*** Opening of Records for processing ***
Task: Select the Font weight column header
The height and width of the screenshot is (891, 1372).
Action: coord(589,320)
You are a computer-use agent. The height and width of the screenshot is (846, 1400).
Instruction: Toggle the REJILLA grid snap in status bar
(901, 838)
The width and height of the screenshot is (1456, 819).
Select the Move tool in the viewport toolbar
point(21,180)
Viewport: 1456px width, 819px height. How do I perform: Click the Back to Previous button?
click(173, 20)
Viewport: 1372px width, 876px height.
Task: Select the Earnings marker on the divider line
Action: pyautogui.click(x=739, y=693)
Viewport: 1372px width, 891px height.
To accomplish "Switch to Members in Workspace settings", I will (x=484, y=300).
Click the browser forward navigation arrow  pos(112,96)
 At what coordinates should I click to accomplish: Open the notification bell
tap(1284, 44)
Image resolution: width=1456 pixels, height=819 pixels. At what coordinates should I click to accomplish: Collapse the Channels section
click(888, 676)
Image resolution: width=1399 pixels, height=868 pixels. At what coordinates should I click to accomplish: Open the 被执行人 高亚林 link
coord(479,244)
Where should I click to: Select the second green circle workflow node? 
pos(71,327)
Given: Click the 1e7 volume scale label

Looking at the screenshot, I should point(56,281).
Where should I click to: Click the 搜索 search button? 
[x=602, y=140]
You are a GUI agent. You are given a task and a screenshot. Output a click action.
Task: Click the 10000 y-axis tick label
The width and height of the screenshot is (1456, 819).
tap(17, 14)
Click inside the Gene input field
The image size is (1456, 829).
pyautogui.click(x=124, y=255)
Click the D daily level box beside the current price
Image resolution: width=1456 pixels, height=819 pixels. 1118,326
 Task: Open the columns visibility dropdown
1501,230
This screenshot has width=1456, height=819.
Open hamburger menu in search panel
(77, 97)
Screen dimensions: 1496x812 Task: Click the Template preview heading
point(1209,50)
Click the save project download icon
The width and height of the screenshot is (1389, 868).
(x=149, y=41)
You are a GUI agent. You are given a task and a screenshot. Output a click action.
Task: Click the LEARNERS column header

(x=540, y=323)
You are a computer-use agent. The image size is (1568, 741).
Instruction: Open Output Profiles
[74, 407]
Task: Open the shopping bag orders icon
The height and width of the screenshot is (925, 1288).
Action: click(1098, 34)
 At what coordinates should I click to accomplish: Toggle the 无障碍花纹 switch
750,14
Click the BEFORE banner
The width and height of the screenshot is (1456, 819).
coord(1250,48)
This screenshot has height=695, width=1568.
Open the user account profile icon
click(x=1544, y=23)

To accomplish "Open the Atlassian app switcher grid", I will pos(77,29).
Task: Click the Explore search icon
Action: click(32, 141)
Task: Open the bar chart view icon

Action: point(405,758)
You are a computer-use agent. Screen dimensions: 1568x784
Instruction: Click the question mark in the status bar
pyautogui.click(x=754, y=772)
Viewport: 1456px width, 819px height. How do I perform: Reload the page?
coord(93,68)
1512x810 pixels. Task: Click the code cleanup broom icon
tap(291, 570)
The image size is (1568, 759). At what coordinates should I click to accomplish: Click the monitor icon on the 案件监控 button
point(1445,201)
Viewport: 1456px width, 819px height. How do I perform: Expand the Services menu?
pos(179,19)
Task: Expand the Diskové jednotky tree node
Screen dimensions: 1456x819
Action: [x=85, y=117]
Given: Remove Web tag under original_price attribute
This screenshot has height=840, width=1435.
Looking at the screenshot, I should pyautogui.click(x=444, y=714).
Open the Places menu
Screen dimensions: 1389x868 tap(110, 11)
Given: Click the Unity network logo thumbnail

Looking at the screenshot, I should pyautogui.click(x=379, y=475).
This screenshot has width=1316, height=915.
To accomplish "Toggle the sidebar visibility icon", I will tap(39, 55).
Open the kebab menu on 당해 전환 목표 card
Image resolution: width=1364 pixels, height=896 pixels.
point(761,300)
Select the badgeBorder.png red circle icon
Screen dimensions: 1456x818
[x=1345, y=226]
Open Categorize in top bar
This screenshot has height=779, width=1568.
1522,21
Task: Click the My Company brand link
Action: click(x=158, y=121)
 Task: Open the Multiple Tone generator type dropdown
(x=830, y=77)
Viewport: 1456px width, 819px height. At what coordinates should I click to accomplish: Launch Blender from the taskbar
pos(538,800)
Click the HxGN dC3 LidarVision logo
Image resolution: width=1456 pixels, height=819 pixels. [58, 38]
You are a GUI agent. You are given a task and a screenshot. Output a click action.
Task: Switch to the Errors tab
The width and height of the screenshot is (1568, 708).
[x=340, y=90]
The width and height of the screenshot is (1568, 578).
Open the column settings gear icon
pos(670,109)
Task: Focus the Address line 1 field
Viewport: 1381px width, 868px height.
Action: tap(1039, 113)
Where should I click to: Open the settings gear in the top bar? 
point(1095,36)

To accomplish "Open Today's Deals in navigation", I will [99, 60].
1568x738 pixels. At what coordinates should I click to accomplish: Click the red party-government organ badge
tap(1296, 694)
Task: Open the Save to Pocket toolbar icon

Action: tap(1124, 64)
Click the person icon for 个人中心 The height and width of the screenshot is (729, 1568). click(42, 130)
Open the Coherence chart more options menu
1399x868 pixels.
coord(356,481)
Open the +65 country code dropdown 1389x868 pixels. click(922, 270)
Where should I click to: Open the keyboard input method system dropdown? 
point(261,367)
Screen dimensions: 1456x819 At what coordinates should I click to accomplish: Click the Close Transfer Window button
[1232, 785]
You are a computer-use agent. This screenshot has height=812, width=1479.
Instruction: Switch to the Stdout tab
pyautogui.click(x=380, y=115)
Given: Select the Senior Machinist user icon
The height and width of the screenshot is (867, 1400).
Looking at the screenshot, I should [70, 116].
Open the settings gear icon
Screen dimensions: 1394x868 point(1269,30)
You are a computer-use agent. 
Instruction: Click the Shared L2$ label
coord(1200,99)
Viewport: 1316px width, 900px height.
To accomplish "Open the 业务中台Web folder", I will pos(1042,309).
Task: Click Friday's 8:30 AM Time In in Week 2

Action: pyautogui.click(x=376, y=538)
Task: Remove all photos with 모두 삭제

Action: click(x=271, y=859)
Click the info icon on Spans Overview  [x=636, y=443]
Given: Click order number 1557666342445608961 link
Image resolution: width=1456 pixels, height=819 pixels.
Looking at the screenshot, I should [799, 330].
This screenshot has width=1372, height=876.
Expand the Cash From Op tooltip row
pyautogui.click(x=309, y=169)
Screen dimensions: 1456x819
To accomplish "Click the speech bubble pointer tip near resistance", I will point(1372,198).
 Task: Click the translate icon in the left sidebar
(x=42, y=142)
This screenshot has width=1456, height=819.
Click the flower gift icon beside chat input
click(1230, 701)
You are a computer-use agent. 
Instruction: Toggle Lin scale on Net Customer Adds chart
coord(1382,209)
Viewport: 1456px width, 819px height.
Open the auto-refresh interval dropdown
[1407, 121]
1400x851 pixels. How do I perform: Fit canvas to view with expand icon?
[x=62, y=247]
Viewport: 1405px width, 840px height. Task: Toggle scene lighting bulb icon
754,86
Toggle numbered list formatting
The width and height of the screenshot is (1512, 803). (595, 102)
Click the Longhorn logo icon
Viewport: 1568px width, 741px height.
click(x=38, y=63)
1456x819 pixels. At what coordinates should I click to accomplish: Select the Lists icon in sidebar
*** Close of Records for processing ***
Exercise requirements: Which lines above hold the word "computer"? Copy each of them.

Answer below:
You are a computer-use agent. The height and width of the screenshot is (846, 1400).
You are a computer-use agent. The image size is (1568, 741).
You are a computer-use agent. Screen dimensions: 1568x784
You are a computer-use agent. This screenshot has height=812, width=1479.
You are a computer-use agent. 
You are a computer-use agent. 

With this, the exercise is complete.